◆ What the task asks: Within the records below, reproduce without change the lines from the line that has "[Post on X] (51, 1306)" through the line that has "Details [tab] (77, 1249)", and only those.

◆ Records provided:
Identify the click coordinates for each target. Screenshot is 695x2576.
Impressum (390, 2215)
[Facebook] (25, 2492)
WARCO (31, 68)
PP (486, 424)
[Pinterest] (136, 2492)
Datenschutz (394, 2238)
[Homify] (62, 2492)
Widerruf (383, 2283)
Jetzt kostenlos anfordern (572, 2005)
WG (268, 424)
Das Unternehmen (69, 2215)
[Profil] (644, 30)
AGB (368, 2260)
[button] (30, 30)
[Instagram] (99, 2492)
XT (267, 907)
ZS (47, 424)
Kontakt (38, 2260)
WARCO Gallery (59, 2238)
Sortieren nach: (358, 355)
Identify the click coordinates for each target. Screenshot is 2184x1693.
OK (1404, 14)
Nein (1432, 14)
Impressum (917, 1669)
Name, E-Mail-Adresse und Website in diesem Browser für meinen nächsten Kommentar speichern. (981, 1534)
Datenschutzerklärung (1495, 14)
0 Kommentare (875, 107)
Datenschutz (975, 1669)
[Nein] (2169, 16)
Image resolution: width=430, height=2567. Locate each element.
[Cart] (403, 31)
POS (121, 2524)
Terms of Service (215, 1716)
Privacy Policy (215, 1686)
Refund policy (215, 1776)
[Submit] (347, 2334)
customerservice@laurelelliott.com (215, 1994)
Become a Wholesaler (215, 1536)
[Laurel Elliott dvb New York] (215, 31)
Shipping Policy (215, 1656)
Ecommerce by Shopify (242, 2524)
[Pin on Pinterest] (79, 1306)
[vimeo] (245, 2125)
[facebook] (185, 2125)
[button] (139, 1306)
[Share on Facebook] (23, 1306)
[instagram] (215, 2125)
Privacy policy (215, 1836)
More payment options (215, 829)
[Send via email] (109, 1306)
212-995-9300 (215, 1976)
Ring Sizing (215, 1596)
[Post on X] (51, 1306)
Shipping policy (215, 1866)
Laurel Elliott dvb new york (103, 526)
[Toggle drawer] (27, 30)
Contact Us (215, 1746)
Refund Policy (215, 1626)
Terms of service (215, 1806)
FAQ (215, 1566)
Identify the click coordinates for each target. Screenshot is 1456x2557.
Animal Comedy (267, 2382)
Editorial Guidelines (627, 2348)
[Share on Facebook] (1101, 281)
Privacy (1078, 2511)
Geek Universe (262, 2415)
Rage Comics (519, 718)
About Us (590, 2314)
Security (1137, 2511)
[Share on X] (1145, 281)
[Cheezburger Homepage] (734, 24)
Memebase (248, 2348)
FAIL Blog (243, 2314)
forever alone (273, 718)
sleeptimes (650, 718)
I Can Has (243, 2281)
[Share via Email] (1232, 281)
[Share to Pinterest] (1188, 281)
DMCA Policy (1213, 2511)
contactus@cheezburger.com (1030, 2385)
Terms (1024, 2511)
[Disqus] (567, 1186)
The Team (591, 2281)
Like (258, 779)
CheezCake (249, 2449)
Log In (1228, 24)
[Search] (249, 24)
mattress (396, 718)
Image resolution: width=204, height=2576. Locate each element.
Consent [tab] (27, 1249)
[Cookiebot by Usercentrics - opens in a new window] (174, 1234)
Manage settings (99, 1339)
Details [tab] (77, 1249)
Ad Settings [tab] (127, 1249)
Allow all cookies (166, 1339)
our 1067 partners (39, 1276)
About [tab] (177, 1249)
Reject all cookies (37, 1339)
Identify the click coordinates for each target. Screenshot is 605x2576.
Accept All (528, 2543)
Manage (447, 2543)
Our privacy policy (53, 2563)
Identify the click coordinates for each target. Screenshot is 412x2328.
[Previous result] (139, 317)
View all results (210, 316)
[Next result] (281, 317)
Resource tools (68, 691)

◆ Task result:
[Post on X] (51, 1306)
Shipping policy (215, 1866)
Laurel Elliott dvb new york (103, 526)
[Toggle drawer] (27, 30)
Contact Us (215, 1746)
Refund Policy (215, 1626)
Terms of service (215, 1806)
FAQ (215, 1566)
Identify the click coordinates for each target. Screenshot is 1456x2557.
Animal Comedy (267, 2382)
Editorial Guidelines (627, 2348)
[Share on Facebook] (1101, 281)
Privacy (1078, 2511)
Geek Universe (262, 2415)
Rage Comics (519, 718)
About Us (590, 2314)
Security (1137, 2511)
[Share on X] (1145, 281)
[Cheezburger Homepage] (734, 24)
Memebase (248, 2348)
FAIL Blog (243, 2314)
forever alone (273, 718)
sleeptimes (650, 718)
I Can Has (243, 2281)
[Share via Email] (1232, 281)
[Share to Pinterest] (1188, 281)
DMCA Policy (1213, 2511)
contactus@cheezburger.com (1030, 2385)
Terms (1024, 2511)
[Disqus] (567, 1186)
The Team (591, 2281)
Like (258, 779)
CheezCake (249, 2449)
Log In (1228, 24)
[Search] (249, 24)
mattress (396, 718)
Image resolution: width=204, height=2576. Locate each element.
Consent [tab] (27, 1249)
[Cookiebot by Usercentrics - opens in a new window] (174, 1234)
Manage settings (99, 1339)
Details [tab] (77, 1249)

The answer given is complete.